The records
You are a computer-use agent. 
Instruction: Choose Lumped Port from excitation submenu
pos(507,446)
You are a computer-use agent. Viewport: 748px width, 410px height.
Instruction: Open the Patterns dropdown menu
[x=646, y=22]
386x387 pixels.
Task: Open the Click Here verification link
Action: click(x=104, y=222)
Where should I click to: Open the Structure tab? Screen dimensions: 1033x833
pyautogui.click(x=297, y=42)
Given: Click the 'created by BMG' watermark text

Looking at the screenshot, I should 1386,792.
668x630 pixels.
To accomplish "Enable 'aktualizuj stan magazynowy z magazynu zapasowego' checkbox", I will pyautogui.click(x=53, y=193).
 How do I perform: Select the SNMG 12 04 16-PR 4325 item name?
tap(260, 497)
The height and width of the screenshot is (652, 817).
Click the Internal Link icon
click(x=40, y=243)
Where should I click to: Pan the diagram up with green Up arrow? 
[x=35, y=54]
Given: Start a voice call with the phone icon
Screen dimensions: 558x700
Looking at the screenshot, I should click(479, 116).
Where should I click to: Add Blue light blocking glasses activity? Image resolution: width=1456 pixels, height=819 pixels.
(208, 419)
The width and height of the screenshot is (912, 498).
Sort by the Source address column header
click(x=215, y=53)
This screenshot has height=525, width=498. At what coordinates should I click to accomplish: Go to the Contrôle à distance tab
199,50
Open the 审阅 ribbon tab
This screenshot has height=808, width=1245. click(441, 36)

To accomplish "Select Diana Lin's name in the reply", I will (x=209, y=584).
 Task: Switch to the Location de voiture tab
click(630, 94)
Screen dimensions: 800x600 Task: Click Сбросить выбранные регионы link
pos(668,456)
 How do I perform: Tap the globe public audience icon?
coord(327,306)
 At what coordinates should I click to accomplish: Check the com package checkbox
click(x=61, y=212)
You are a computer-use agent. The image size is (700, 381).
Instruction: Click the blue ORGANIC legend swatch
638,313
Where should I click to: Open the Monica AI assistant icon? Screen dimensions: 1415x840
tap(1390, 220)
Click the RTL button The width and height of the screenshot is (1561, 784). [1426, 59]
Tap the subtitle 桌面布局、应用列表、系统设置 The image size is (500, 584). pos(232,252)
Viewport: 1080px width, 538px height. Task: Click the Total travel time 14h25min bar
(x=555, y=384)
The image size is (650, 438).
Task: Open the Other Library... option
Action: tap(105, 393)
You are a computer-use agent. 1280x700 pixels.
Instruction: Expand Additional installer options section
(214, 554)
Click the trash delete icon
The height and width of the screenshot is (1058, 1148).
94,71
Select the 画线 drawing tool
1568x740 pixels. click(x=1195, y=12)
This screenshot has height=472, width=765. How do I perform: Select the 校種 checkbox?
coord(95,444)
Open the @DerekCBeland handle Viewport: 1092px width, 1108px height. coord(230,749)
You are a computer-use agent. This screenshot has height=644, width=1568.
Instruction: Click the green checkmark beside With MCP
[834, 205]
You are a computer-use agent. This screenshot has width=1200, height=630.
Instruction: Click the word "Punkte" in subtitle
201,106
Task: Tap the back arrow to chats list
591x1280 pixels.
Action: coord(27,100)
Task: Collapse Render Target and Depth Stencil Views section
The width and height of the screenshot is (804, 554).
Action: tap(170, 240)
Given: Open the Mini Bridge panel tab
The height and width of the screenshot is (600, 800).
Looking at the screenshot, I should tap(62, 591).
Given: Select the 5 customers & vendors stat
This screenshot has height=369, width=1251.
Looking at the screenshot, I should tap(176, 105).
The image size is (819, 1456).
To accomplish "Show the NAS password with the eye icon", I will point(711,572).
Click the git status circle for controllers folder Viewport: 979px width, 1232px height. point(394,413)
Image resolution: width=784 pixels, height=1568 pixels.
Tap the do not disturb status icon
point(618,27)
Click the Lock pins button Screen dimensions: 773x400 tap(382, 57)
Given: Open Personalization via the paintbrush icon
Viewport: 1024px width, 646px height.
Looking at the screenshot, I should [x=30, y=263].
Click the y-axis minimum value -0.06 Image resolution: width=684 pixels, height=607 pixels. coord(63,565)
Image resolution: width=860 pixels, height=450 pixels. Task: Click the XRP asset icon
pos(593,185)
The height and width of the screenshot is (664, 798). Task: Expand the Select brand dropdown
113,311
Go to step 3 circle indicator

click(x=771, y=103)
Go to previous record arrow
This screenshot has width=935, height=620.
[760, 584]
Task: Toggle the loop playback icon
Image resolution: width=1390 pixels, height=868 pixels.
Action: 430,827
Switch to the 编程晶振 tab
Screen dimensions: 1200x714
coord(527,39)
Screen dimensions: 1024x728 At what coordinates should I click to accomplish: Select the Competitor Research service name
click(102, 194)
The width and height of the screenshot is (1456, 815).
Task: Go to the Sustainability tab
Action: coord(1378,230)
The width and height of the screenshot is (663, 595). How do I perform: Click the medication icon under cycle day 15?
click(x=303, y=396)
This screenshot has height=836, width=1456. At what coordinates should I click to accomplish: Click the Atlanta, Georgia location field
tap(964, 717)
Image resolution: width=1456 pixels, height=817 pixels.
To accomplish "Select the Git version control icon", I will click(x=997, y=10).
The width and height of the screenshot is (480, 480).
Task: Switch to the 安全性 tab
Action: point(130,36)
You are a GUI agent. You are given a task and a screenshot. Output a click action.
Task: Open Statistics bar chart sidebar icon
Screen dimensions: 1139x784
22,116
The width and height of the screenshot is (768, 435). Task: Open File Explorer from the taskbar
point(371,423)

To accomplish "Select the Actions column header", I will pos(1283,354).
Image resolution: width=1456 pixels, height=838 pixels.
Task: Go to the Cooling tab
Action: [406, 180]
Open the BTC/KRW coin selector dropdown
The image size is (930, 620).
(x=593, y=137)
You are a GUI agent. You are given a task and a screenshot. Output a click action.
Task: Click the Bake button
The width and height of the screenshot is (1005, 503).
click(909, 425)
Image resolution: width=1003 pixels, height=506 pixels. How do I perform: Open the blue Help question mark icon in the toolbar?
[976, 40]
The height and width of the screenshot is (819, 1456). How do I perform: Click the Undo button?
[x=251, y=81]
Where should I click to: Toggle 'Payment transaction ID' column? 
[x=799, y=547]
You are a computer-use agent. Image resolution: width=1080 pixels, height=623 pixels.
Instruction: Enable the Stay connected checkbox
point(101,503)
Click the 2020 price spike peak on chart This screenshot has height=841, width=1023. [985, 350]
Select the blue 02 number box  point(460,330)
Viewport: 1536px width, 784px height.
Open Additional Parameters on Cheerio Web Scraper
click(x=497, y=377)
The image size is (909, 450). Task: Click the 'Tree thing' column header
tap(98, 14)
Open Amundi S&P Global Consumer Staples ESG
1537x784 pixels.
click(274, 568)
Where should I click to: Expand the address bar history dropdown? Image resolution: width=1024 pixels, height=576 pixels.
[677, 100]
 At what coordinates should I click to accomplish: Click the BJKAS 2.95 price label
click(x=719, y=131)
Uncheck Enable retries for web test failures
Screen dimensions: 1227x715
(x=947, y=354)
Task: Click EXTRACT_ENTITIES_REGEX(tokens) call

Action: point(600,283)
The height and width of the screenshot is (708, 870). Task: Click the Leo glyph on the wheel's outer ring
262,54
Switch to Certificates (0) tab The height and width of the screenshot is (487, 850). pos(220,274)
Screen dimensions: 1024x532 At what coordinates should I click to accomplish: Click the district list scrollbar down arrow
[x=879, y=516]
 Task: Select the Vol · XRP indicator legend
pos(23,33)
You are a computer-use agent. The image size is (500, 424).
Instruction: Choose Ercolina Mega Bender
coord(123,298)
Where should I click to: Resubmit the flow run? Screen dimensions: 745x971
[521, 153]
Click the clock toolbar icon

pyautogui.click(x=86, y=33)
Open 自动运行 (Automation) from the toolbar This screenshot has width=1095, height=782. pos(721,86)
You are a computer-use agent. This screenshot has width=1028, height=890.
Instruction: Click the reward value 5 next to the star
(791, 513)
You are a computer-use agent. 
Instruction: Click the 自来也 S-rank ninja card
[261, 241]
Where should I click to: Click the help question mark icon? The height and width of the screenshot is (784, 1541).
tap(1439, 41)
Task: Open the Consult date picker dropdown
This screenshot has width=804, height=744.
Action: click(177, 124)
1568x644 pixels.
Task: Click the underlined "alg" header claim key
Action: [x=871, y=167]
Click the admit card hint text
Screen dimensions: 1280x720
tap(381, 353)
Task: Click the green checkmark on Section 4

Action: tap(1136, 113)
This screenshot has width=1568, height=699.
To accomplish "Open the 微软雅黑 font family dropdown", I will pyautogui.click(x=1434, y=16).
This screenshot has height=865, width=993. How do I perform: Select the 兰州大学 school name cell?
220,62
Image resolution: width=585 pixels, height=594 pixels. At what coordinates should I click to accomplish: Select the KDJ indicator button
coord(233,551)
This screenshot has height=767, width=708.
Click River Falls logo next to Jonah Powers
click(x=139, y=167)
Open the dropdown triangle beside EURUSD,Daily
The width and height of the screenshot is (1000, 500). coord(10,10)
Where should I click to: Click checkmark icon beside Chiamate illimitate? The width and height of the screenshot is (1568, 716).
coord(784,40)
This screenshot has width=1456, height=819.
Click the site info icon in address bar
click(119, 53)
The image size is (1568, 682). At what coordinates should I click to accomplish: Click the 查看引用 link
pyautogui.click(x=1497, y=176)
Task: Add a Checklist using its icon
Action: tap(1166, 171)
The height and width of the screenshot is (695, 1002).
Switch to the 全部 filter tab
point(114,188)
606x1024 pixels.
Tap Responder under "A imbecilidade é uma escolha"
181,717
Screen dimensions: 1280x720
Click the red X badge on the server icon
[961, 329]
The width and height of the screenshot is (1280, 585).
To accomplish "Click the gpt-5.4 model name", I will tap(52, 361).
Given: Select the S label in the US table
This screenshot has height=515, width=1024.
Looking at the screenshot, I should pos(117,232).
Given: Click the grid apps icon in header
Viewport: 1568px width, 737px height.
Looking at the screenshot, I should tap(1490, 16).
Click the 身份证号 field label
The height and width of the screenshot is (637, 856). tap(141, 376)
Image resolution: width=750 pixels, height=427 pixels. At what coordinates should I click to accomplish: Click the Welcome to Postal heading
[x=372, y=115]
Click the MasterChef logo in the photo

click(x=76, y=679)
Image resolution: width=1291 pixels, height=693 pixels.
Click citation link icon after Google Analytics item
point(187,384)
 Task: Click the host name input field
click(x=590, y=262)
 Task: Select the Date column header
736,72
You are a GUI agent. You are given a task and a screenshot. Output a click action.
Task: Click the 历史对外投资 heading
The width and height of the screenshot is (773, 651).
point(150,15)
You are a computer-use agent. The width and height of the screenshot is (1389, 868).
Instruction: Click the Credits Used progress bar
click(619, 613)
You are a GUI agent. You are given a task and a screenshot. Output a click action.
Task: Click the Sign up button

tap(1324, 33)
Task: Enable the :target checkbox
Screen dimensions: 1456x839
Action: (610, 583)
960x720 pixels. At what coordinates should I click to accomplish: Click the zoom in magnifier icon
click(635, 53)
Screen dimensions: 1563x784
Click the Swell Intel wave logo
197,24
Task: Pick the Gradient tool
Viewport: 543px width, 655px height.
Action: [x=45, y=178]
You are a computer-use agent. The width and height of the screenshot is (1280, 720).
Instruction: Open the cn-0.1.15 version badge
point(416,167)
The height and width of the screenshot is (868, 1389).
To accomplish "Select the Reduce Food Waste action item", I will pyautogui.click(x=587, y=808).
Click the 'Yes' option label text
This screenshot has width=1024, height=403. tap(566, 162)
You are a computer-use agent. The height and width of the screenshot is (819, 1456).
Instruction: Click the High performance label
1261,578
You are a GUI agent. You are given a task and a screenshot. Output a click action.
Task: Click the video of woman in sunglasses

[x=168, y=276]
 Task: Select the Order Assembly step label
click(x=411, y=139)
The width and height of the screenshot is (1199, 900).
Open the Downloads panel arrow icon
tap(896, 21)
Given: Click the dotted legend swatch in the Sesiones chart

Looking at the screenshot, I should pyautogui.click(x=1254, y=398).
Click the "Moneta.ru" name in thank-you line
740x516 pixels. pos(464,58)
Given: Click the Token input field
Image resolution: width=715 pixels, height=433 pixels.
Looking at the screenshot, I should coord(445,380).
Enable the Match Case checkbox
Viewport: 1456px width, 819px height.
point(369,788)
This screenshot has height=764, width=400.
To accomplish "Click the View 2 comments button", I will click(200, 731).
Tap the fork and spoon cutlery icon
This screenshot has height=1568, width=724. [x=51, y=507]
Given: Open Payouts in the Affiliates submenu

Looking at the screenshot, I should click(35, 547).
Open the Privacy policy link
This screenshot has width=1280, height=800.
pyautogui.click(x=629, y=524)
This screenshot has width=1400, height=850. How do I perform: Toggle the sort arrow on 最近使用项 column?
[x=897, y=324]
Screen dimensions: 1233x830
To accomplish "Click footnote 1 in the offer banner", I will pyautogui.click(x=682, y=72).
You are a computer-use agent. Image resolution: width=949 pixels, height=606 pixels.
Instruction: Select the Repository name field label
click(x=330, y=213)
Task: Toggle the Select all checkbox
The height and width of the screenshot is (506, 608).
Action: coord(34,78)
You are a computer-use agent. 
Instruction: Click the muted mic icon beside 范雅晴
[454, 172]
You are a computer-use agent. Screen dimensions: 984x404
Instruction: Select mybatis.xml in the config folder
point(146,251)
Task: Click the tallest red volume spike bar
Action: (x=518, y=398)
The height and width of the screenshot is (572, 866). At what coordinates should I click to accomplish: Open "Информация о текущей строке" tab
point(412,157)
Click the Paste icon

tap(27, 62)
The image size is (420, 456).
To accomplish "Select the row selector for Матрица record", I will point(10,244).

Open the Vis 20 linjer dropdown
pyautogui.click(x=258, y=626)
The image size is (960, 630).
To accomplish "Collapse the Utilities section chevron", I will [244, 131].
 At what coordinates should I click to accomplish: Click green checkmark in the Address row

Aim of the task
How many lines in the data above contain the string "status"? Reply with the number alone.

The response
2